---- Reading text
The
continuous demand and uneven dispersal of natural mineral resources
of lithium with a low recycling rate of lithium commodities have forced
researchers to look for alternative resources like geothermal brine,
brackish brines, and sea brines. But selective
lithium-ion extraction and even lithium-ion binding from these aqueous
systems is a recognized challenge due to very high hydration energy
and the coexistence of other like metal ions but appealing due to
economic benefits. Therefore, the designed synthesis of synthetic
ionophores with high lithium selectivity is crucial as they can work
on dilute conditions without removal of interfering metal ions. However,
most of the lithium selective ionophores known in the literature are
mononucleated, and no emphasis is given on designing multinucleating
ionophore systems to improve the lithium loading capacity which will
open up unexplored paths toward the development of a more sustainable
and economical extraction process. Herein, we describe a rare fluorogenic
macrocyclic ionophore with two binding pockets for selective lithium
recognition and extraction among various major alkali and alkaline
earth metal ions of oceanic presence through both solid-state and
solution studies. Under solid-liquid extraction conditions, this receptor
shows a high lithium loading capacity of 135% with LiClO4 and 69.16% with LiCl salt with exclusive selectivity. Under liquid-liquid
extraction conditions, this ionophore shows a loading capacity of
27% with 1 M LiCl and 48.57% with 1 M LiClO4 source phase
concentration. This new ionophore, therefore, inspiring further to
modify and develop
a better multinucleating extractant with high lithium loading capacity
which is rare in the literature.
--------
== Brief ==
List every lithium loading capacity reported in the lithium extraction text above, along with the extraction condition and lithium salt for each.
---- Given data
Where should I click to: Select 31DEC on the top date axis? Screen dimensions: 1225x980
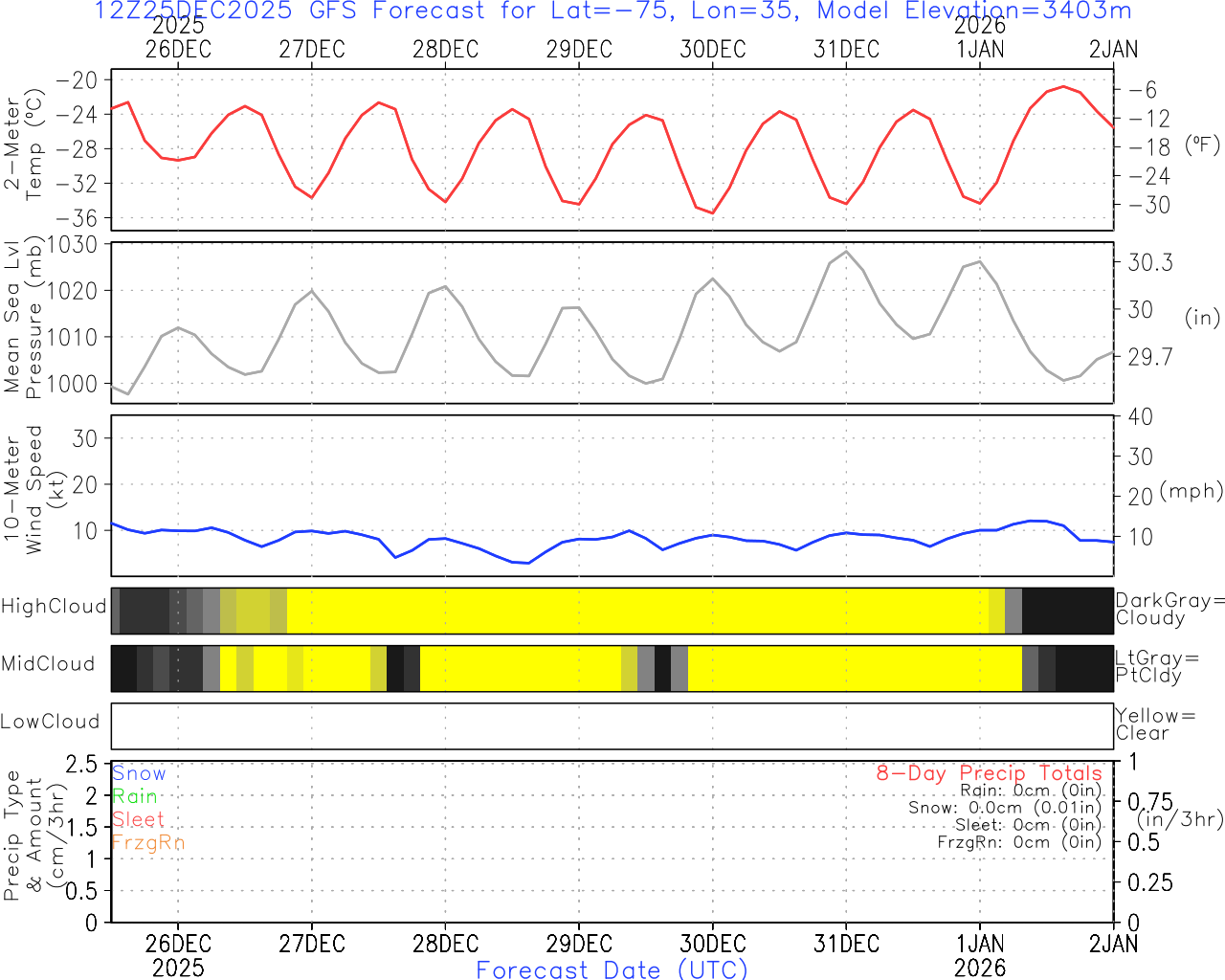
--------
== Result of this exercise ==
- Solid-liquid extraction with LiClO4: 135%
- Solid-liquid extraction with LiCl: 69.16%
- Liquid-liquid extraction with 1 M LiCl: 27%
- Liquid-liquid extraction with 1 M LiClO4: 48.57%